140: ◆m03zzdT6fs[saga]
2013/07/04(木) 03:07:55.68 ID:zpMoHYvIo
「一緒にいてくれるだけじゃ、駄目です、Pさん」
彼女も、一歩俺の方に近づいた。お互いの息遣いを感じる。もう、彼女の顔がすぐそこにあった。
「Pさんは」
茄子さんは、俺に問うた。
「今、幸せですかー?」
それは、三年前彼女がこの場所で俺に問うたことだった。あの時は、幸せも何もなかった。ただ、辛さと虚無感だけだった。

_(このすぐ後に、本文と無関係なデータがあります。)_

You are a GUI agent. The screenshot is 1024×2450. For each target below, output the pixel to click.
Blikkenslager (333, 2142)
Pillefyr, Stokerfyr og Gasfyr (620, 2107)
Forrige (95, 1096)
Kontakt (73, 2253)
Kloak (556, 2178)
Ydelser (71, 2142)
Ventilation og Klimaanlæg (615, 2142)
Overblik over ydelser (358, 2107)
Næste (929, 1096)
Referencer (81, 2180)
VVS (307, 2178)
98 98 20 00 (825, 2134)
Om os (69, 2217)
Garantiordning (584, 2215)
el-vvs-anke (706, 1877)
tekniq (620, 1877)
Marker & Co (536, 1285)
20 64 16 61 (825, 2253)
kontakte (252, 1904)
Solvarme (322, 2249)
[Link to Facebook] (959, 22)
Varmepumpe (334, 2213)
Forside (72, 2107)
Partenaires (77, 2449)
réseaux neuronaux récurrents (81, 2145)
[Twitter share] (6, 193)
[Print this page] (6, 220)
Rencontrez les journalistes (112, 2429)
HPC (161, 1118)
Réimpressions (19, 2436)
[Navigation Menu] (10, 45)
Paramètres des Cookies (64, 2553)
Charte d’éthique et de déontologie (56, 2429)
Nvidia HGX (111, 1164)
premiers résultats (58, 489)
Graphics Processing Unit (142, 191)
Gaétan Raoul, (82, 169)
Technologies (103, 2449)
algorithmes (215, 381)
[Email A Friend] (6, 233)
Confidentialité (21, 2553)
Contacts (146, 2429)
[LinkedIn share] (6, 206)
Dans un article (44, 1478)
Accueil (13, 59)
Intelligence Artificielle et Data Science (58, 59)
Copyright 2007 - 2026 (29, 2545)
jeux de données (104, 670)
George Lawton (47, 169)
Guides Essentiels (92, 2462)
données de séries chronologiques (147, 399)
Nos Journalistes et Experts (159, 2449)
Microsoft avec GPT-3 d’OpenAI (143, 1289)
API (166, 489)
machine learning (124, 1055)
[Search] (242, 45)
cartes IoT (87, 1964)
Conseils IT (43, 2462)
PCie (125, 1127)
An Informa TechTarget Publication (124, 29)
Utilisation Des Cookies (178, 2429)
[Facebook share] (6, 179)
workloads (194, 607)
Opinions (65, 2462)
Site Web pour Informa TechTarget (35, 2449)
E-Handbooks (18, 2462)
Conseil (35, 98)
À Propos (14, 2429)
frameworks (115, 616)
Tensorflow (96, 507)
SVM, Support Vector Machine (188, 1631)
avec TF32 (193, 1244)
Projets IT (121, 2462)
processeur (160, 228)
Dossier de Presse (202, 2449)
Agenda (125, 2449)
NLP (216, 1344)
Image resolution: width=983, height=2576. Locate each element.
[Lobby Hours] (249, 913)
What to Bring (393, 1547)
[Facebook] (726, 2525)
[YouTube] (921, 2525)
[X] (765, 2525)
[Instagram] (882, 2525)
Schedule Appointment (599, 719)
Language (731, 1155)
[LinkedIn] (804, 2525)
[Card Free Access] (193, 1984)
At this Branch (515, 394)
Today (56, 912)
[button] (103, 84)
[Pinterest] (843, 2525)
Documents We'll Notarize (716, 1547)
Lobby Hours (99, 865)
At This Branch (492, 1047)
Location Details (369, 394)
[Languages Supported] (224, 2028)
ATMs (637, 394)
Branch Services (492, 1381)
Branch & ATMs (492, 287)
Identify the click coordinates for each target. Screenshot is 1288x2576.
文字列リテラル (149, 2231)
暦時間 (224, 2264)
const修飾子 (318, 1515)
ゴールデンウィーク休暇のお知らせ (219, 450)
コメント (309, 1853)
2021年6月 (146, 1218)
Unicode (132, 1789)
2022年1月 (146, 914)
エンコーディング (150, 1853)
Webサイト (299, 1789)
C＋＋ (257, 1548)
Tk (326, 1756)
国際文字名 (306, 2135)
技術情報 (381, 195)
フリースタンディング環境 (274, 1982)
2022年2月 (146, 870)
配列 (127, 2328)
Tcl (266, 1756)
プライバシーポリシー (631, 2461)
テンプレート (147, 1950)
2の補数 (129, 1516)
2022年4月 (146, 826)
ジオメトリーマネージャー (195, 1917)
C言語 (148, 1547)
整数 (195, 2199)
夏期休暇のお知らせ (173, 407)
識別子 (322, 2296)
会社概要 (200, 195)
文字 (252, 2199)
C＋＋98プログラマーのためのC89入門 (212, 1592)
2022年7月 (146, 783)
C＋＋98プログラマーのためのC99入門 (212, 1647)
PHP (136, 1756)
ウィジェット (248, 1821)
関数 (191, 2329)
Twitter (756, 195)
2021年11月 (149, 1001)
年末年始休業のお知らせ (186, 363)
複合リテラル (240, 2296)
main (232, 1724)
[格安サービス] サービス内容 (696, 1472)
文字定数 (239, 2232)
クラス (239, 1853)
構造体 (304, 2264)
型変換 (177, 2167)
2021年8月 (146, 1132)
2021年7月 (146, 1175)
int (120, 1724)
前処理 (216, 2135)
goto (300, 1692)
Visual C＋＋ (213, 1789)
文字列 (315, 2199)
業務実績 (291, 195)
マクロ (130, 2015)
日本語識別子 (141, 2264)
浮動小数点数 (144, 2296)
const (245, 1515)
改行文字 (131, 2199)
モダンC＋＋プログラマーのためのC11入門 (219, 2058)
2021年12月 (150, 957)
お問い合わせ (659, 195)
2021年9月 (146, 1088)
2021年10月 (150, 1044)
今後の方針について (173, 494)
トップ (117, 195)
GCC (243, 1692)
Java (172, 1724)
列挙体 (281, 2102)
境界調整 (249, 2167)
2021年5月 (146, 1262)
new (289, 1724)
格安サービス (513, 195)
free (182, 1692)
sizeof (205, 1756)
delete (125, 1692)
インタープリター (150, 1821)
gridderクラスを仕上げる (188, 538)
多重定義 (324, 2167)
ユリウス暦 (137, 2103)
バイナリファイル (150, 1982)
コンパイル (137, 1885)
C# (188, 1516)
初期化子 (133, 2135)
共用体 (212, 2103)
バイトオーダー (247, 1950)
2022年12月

今は違う。今だけではない。この三年間、俺は全てに充足していた。
『ああ、とても幸せだ』
「ふふ」
彼女は少し笑い、そうして俺の背に手を回し、顔を俺の胸元に埋める。
「一緒に居るだけじゃ、駄目です。私を、幸せにしてください。ずっと、ずっとです。Pさんとずっと一緒に居たいんです。ずっと、幸せになりたいんです。……駄目、ですか?」
彼女は、少し脅えたような表情を見せた。同時に、理解する。彼女もまた、俺と同じようにずっと、本音を押し隠していたのだと。